BRIEF: Your response should consist of every line below, reproduced without alteration.

DATA SUPPLIED:
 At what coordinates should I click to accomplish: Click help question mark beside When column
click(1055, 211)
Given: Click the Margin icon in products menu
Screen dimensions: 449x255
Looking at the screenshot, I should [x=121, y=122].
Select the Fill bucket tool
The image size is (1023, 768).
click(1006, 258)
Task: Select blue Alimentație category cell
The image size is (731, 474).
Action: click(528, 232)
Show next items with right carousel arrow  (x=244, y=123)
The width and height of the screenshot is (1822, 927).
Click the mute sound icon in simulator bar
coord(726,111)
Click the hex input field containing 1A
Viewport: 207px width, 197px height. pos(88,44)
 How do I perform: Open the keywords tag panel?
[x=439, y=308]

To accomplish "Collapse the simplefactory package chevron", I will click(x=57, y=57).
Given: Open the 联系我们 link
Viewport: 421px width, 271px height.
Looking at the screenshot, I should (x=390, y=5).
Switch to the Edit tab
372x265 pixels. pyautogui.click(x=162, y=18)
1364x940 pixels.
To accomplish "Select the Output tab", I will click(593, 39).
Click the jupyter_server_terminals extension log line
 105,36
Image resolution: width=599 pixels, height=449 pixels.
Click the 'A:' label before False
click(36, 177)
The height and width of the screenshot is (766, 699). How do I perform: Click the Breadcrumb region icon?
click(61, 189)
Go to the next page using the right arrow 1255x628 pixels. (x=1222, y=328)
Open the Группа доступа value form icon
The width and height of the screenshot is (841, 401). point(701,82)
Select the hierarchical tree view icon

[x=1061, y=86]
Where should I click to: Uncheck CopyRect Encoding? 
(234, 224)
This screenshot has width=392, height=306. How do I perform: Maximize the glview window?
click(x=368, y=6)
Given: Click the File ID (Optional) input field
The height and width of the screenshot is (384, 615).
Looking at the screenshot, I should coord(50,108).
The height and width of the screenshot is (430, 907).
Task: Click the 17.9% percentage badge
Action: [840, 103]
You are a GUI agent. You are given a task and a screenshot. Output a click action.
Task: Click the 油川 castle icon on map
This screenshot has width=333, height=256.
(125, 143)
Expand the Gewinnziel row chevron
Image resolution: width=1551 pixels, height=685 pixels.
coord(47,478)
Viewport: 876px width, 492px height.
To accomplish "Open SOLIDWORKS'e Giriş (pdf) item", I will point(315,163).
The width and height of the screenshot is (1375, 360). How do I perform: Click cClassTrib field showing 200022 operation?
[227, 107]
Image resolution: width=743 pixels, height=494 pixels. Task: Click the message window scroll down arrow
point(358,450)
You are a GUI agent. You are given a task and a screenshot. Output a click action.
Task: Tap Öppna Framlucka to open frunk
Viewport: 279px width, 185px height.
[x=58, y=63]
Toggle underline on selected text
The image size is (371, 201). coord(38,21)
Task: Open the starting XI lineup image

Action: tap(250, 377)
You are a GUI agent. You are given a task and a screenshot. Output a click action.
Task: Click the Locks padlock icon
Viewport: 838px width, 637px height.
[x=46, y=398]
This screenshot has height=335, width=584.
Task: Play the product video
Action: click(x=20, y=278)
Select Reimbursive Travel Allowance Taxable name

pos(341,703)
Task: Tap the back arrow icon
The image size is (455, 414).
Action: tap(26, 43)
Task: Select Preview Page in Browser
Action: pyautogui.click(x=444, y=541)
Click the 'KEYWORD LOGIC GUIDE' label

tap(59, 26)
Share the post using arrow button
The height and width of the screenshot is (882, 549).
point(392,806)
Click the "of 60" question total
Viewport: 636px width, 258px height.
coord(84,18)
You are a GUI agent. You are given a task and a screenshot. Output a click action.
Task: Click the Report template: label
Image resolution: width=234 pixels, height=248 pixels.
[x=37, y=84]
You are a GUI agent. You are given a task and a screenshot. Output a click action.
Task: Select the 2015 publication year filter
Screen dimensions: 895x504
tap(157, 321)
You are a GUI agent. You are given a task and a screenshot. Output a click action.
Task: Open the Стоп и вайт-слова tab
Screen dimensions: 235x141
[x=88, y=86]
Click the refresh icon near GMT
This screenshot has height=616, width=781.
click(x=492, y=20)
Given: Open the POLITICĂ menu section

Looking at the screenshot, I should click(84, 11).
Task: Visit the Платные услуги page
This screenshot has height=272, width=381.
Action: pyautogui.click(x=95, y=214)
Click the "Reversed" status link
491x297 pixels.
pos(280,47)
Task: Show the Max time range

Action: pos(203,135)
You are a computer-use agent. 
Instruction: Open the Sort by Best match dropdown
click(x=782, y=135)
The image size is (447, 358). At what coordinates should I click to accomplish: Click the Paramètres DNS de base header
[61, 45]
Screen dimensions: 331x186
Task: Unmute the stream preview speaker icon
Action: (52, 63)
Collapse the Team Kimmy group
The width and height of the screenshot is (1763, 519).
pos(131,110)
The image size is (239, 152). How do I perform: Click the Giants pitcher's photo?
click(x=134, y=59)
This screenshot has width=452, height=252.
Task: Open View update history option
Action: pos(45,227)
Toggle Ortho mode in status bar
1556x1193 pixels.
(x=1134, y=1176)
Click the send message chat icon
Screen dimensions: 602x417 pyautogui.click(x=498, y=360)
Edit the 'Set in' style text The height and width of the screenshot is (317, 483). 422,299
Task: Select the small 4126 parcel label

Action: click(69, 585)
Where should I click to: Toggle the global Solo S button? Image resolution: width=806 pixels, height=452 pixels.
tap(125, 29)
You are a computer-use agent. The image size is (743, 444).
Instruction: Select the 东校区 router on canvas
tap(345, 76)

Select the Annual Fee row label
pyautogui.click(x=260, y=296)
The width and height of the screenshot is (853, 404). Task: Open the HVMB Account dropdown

TASK OUTPUT:
 At what coordinates should I click to accomplish: Click help question mark beside When column
click(1055, 211)
Given: Click the Margin icon in products menu
Screen dimensions: 449x255
Looking at the screenshot, I should [x=121, y=122].
Select the Fill bucket tool
The image size is (1023, 768).
click(1006, 258)
Task: Select blue Alimentație category cell
The image size is (731, 474).
Action: click(528, 232)
Show next items with right carousel arrow  (x=244, y=123)
The width and height of the screenshot is (1822, 927).
Click the mute sound icon in simulator bar
coord(726,111)
Click the hex input field containing 1A
Viewport: 207px width, 197px height. pos(88,44)
 How do I perform: Open the keywords tag panel?
[x=439, y=308]

To accomplish "Collapse the simplefactory package chevron", I will click(x=57, y=57).
Given: Open the 联系我们 link
Viewport: 421px width, 271px height.
Looking at the screenshot, I should (x=390, y=5).
Switch to the Edit tab
372x265 pixels. pyautogui.click(x=162, y=18)
1364x940 pixels.
To accomplish "Select the Output tab", I will click(593, 39).
Click the jupyter_server_terminals extension log line
 105,36
Image resolution: width=599 pixels, height=449 pixels.
Click the 'A:' label before False
click(36, 177)
The height and width of the screenshot is (766, 699). How do I perform: Click the Breadcrumb region icon?
click(61, 189)
Go to the next page using the right arrow 1255x628 pixels. (x=1222, y=328)
Open the Группа доступа value form icon
The width and height of the screenshot is (841, 401). point(701,82)
Select the hierarchical tree view icon

[x=1061, y=86]
Where should I click to: Uncheck CopyRect Encoding? 
(234, 224)
This screenshot has width=392, height=306. How do I perform: Maximize the glview window?
click(x=368, y=6)
Given: Click the File ID (Optional) input field
The height and width of the screenshot is (384, 615).
Looking at the screenshot, I should coord(50,108).
The height and width of the screenshot is (430, 907).
Task: Click the 17.9% percentage badge
Action: [840, 103]
You are a GUI agent. You are given a task and a screenshot. Output a click action.
Task: Click the 油川 castle icon on map
This screenshot has width=333, height=256.
(125, 143)
Expand the Gewinnziel row chevron
Image resolution: width=1551 pixels, height=685 pixels.
coord(47,478)
Viewport: 876px width, 492px height.
To accomplish "Open SOLIDWORKS'e Giriş (pdf) item", I will point(315,163).
The width and height of the screenshot is (1375, 360). How do I perform: Click cClassTrib field showing 200022 operation?
[227, 107]
Image resolution: width=743 pixels, height=494 pixels. Task: Click the message window scroll down arrow
point(358,450)
You are a GUI agent. You are given a task and a screenshot. Output a click action.
Task: Tap Öppna Framlucka to open frunk
Viewport: 279px width, 185px height.
[x=58, y=63]
Toggle underline on selected text
The image size is (371, 201). coord(38,21)
Task: Open the starting XI lineup image

Action: tap(250, 377)
You are a GUI agent. You are given a task and a screenshot. Output a click action.
Task: Click the Locks padlock icon
Viewport: 838px width, 637px height.
[x=46, y=398]
This screenshot has height=335, width=584.
Task: Play the product video
Action: click(x=20, y=278)
Select Reimbursive Travel Allowance Taxable name

pos(341,703)
Task: Tap the back arrow icon
The image size is (455, 414).
Action: tap(26, 43)
Task: Select Preview Page in Browser
Action: pyautogui.click(x=444, y=541)
Click the 'KEYWORD LOGIC GUIDE' label

tap(59, 26)
Share the post using arrow button
The height and width of the screenshot is (882, 549).
point(392,806)
Click the "of 60" question total
Viewport: 636px width, 258px height.
coord(84,18)
You are a GUI agent. You are given a task and a screenshot. Output a click action.
Task: Click the Report template: label
Image resolution: width=234 pixels, height=248 pixels.
[x=37, y=84]
You are a GUI agent. You are given a task and a screenshot. Output a click action.
Task: Select the 2015 publication year filter
Screen dimensions: 895x504
tap(157, 321)
You are a GUI agent. You are given a task and a screenshot. Output a click action.
Task: Open the Стоп и вайт-слова tab
Screen dimensions: 235x141
[x=88, y=86]
Click the refresh icon near GMT
This screenshot has height=616, width=781.
click(x=492, y=20)
Given: Open the POLITICĂ menu section

Looking at the screenshot, I should click(84, 11).
Task: Visit the Платные услуги page
This screenshot has height=272, width=381.
Action: pyautogui.click(x=95, y=214)
Click the "Reversed" status link
491x297 pixels.
pos(280,47)
Task: Show the Max time range

Action: pos(203,135)
You are a computer-use agent. 
Instruction: Open the Sort by Best match dropdown
click(x=782, y=135)
The image size is (447, 358). At what coordinates should I click to accomplish: Click the Paramètres DNS de base header
[61, 45]
Screen dimensions: 331x186
Task: Unmute the stream preview speaker icon
Action: (52, 63)
Collapse the Team Kimmy group
The width and height of the screenshot is (1763, 519).
pos(131,110)
The image size is (239, 152). How do I perform: Click the Giants pitcher's photo?
click(x=134, y=59)
This screenshot has width=452, height=252.
Task: Open View update history option
Action: pos(45,227)
Toggle Ortho mode in status bar
1556x1193 pixels.
(x=1134, y=1176)
Click the send message chat icon
Screen dimensions: 602x417 pyautogui.click(x=498, y=360)
Edit the 'Set in' style text The height and width of the screenshot is (317, 483). 422,299
Task: Select the small 4126 parcel label

Action: click(69, 585)
Where should I click to: Toggle the global Solo S button? Image resolution: width=806 pixels, height=452 pixels.
tap(125, 29)
You are a computer-use agent. The image size is (743, 444).
Instruction: Select the 东校区 router on canvas
tap(345, 76)

Select the Annual Fee row label
pyautogui.click(x=260, y=296)
The width and height of the screenshot is (853, 404). Task: Open the HVMB Account dropdown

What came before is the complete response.